金碗(かなまり)「はっはっは、ふたりとも救いようのない極悪人だね。もちろん死刑だよ」(ぴょーん)(ぴょーん)←首をはねられる音

さて、次は玉梓(たまつさ)の番です。しおれた花のような恰好で、金碗(かなまり)の前に出されても顔をあげることもできません。
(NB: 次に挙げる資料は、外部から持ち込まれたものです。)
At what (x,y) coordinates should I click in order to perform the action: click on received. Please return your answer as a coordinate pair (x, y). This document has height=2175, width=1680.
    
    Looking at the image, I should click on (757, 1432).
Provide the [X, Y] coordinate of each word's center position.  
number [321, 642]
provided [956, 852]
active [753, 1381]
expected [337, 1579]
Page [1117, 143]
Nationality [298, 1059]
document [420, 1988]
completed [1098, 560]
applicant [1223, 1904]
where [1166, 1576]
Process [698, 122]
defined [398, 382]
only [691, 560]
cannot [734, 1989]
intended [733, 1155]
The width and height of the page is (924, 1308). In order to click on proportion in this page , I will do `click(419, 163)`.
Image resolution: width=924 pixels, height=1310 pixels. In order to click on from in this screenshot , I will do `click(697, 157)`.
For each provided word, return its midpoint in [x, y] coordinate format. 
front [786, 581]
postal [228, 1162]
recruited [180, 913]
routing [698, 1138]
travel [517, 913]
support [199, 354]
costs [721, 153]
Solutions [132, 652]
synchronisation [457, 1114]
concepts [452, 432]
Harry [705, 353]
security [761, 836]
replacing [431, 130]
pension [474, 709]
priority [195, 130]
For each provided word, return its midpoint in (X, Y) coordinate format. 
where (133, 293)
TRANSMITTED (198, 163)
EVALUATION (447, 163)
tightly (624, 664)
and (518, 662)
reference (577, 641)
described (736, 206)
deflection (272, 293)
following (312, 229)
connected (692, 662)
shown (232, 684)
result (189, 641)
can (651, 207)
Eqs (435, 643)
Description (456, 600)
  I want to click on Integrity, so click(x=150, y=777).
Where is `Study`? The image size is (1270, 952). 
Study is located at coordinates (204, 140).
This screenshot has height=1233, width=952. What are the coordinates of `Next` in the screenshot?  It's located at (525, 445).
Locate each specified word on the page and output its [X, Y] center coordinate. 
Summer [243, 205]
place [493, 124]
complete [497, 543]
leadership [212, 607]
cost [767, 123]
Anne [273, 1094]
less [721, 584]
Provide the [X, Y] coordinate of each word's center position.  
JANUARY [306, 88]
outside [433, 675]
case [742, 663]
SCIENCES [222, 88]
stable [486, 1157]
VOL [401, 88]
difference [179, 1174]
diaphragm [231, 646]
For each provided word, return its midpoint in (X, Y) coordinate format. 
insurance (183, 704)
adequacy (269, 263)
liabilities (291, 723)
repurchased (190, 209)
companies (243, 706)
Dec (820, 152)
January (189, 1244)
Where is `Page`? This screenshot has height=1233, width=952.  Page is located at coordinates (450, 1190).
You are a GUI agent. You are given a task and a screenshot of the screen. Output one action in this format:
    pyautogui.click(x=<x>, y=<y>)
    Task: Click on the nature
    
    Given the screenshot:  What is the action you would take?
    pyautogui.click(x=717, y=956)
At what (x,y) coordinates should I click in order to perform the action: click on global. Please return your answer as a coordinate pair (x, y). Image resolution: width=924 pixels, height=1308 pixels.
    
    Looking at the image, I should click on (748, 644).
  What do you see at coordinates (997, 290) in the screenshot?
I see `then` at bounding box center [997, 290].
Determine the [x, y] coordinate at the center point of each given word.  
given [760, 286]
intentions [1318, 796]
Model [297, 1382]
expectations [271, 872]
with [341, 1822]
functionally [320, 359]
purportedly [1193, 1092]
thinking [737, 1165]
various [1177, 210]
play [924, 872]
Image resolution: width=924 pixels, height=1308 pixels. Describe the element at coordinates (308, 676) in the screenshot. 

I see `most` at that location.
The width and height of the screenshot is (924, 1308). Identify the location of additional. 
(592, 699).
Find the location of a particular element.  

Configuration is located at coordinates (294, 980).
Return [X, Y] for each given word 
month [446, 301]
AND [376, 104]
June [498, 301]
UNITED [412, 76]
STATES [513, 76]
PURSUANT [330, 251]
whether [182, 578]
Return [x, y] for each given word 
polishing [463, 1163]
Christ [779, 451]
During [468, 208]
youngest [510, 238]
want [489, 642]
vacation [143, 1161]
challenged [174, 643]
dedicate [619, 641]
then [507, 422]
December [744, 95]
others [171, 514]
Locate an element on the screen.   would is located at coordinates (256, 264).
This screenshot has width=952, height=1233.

金碗(かなまり)「おまえは愛人として主君神余(じんよ)を骨抜きにし、贅沢三昧にふけり、政治にまで干渉して忠臣を遠ざけてしまった。さらに定包(さだかね)と密通し、やつが領主の座を奪ったあとはその妻になって恥じることもなかった。ほんっと悪い女だね」

玉梓(たまつさ)「めそめそ、玉梓(たまつさ)意味わかんない。女はだれかに頼らなくちゃ生きていけないの。神余(じんよ)さまが亡くなって、ワタシどこにも行くとこがなくって、山下さまが好きだといってくれたからそれにすがりついただけなの、悪い? 神余(じんよ)さまと山下さまの両方にお仕えしたのが悪いってことなら、ほかの家来のみんなだってそうじゃない。玉梓(たまつさ)だけが悪いんじゃないもん。あなたなんかさ、神余(じんよ)さまにお仕えしたあと、今度は全然関係ない里見さまにお仕えして、もとの主君のいるところと戦争してるじゃない。自分の栄利のためにそういうことしてさ、ぜんぜんそっちのほうが悪いじゃない」

金碗(かなまり)「都合のいい詭弁を申すな。私が行ったのは、神余(じんよ)さまの敵討ちだ。自分の利益のためにやってはおらん。自分の利益のために悪に従った酷六(こくろく)鈍平(どんぺい)はみな死んだぞ」

玉梓(たまつさ)「エーン、よくわかんないけどごめんなさあい、玉梓(たまつさ)が悪かったワ。里見さまは仁君だから、女まで死刑にはしないわよね。こんなに謝ってるワタシですもの、命だけは助けてくれますよね。ゆるしてくれたら、わたしはおとなしく故郷に帰ります。ね、金碗(かなまり)さまも、もとは同じ神余(じんよ)さまに仕えた間柄じゃない、おねがい、うわーん」

義実「どうしよう、このコは死刑はかわいそうかな…」

玉梓(たまつさ)「おねがい(クネクネ)」

金碗(かなまり)「よく考えてください、この女は定包(さだかね)に次ぐ悪人です。神余(じんよ)の暗殺も、この女が協力しなかったら成功しなかったはずです。これを許せば、民の心は離れますぞ」

義実「うんそうだ、ごめん、やっぱ死刑」

玉梓(たまつさ)「…おのれ金碗(かなまり)、余計なことを! (形相変わる)うらめしきかな金碗(かなまり)八郎、お前は近く刀のサビになるであろう。そしてその家は長く断絶するのだ。また義実(よしさね)きさまも、罪を許すといったそばから許さぬといい、人の命をもてあそぶ愚将(ぐしょう)よ」
玉梓(たまつさ)「わらわは許さぬぞ。殺さば殺せ。おまえらとその子孫まで、畜生(ちくしょう)道にみちびきて、煩悩(ぼんのう)の犬としてくれる! 犬に、犬にしてやる!!」

義実・金碗(かなまり)「うわなんだこいつ、(こわ)っ、こっわー。はやく首はねて」

玉梓(たまつさ)「ぐおおおおお(狂ったように辺りをののしり、もがきまくる。それを四五人の雑兵が押さえつけ、ついに首をはねる)」

義実・金碗(かなまり)「いやー、たいへんだったね…」

この玉梓(たまつさ)の怨念は、強い意志力をもった義実や金碗(かなまり)に直接とりつくことはできませんでした。でも、その子供たちにずっとまつわり続けることになるのです。